- [DOCUMENT SECTION]:
- - -
Elena777
☆    

Belarus,
2018-01-20 12:31
(edited by Elena777 on 2018-01-20 20:44)

Posting: # 18231
Views: 6,679
 

 CV values in BE studies: intra, or inter, or total? [Study As­sess­ment]

Hello to all.

There is data about CV values (often these values are placed into brackets) in many published reports of BE studies.

I'll provide two examples in order to make my BIG question clear:

1. In a single dose, randomised 3-way cross-over bioequivalence study, comparing the proposed 160 mg product with two reference 160mg tablets from France (Sotalex, Bristol Myers Squibb, France) and Australia (Sotacor, Bristol Myers Squibb, Australia) in healthy adult male volunteers under fasting conditions such results were obtained:

Ln Cmax(ng/ml) for Sotalex-French Reference tablets 160 mg: Mean (CV) = 1212.09 (28.7)

The link to the source: http://www.mhra.gov.uk/home/groups/par/documents/websiteresources/con2031163.pdf

2. In a another randomized two-dose two-period crossover study on the bioequivalence of oral and intravenous sotalol CV for Cmax (oral route of administration) was 0.41. This value was performed in a separate cell of a table (that table contained data about individual levels of PK parameters of participants, min, max, mean, median as well; you can check it here: https://www.accessdata.fda.gov/drugsatfda_docs/nda/2009/022306s000ClinPharmR.pdf)

The question:

Which kind of CV is performed in my examples? And in general which kind of CV is usually performed in reports of BE studies? Is it CVintra, or CVinter, or CVtotal?


Edit: Please don’t shout! [Helmut]
jag009
★★★

NJ,
2018-01-20 19:18

@ Elena777
Posting: # 18232
Views: 6,136
 

 CV values in BE studies: intra, or inter, or total?

Hi

» Ln Cmax(ng/ml) […]: Mean (CV) = 1212.09 (28.7)

I checked the table... That's not the intrasubject CV. That's just the CV from (SD/Mean)*100.
Same answer from your 2nd question (I didn't look but I assume you were referring to a result that has similar output format as in Mean(CV)).

» Which kind of CV is performed in my examples? And in general which kind of CV is usually performed in reports of BE studies? Is it CVintra, or CVinter, or CVtotal?
- - -
[Word and element pointing entries]
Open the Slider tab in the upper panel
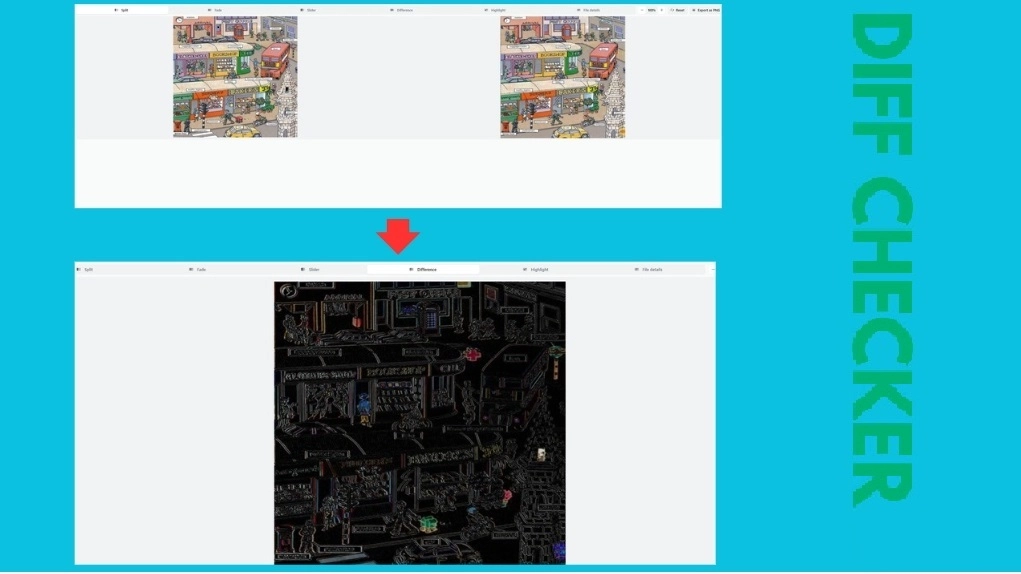Image resolution: width=1021 pixels, height=574 pixels. tap(308, 10)
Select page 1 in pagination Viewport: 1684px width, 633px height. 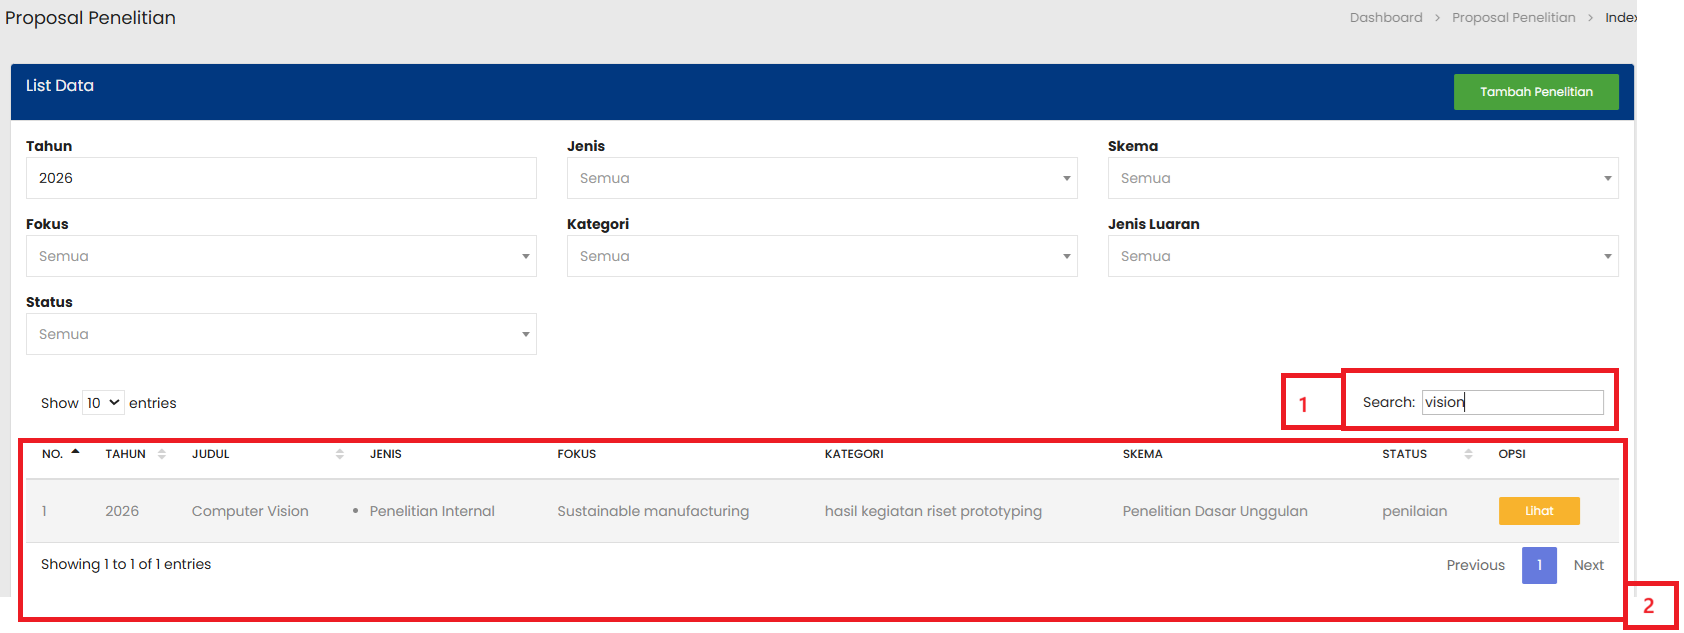[x=1539, y=565]
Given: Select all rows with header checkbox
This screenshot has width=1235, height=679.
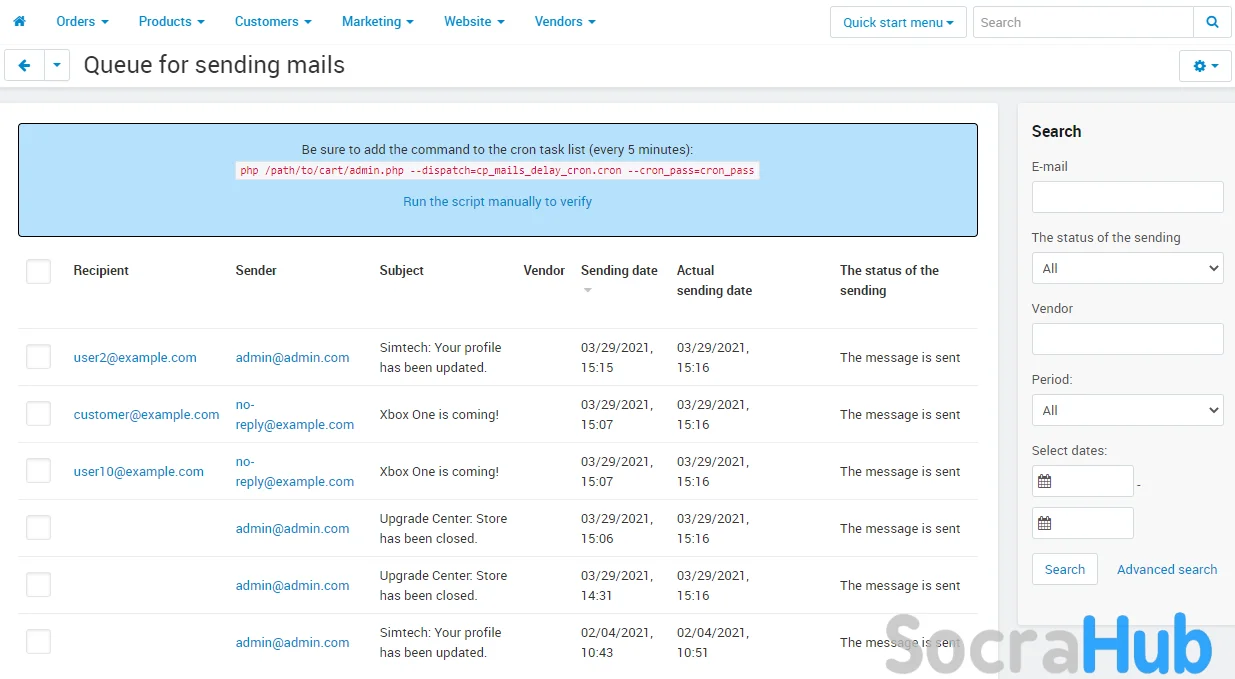Looking at the screenshot, I should 38,271.
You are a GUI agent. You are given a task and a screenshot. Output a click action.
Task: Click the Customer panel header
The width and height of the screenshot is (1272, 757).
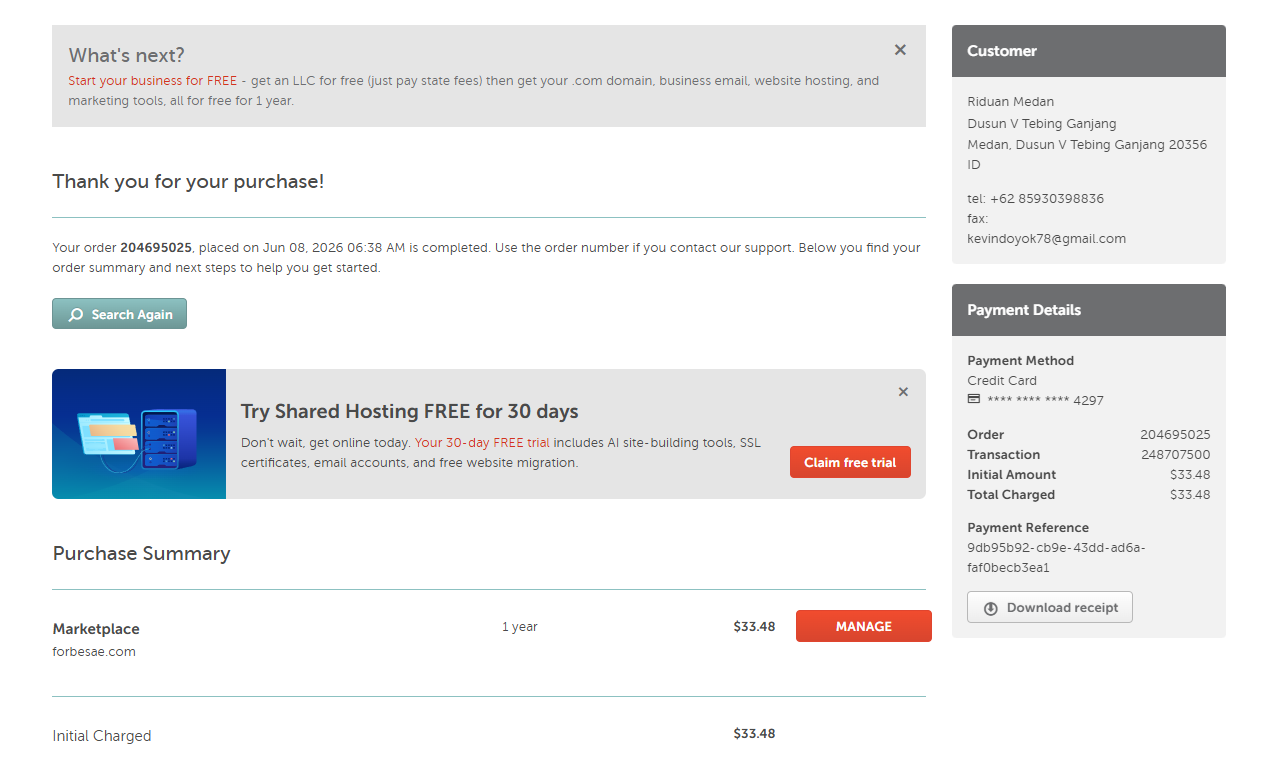(1089, 51)
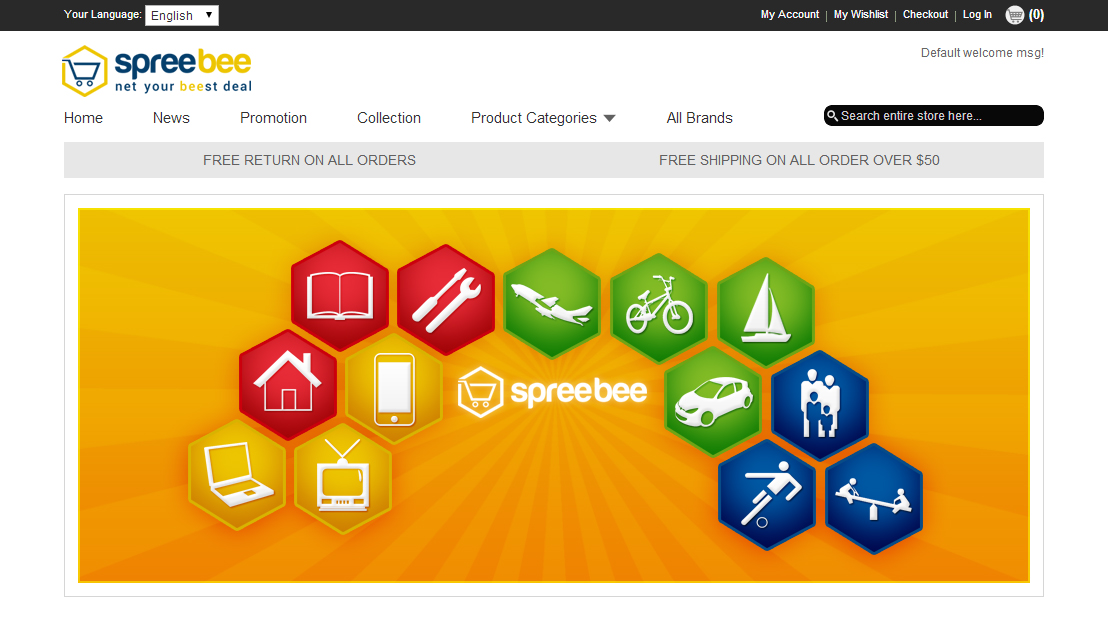Click the smartphone hexagon icon

394,389
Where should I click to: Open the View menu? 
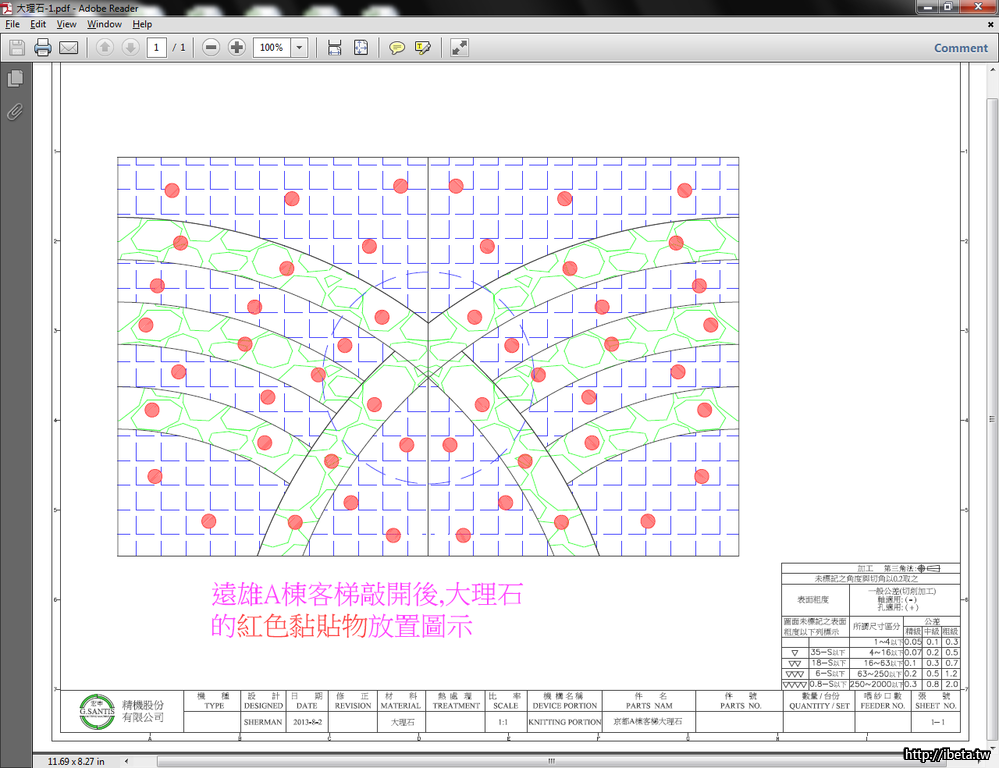pyautogui.click(x=66, y=24)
- - -
- [REQUIRED TASK A]: Swap "published" for "printed" and reproduce the forum post on CV values in BE studies, starting at "CV values in BE studies: intra, or inter, or total? [Study" and ending at "of BE studies.".
- [REQUIRED TASK B]: Output the listing as a Markdown table with the columns Number and Record line, starting at the line containing "Given: Select all rows with header checkbox" and ending at the last line of the listing. Skip blank lines and leave the pictures out.
The text has no connection to the listing.

- [TASK SOLUTION A]:
CV values in BE studies: intra, or inter, or total? [Study As­sess­ment]

Hello to all.

There is data about CV values (often these values are placed into brackets) in many printed reports of BE studies.

- [TASK SOLUTION B]:
| Number | Record line |
|---|---|
| 1 | Given: Select all rows with header checkbox |
| 2 | This screenshot has width=1235, height=679. |
| 3 | Looking at the screenshot, I should 38,271. |
| 4 | You are a GUI agent. You are given a task and a screenshot. Output a click action. |
| 5 | Task: Click the Customer panel header |
| 6 | The width and height of the screenshot is (1272, 757). |
| 7 | (1089, 51) |
| 8 | Click the smartphone hexagon icon |
| 9 | 394,389 |
| 10 | Where should I click to: Open the View menu?  |
| 11 | pyautogui.click(x=66, y=24) |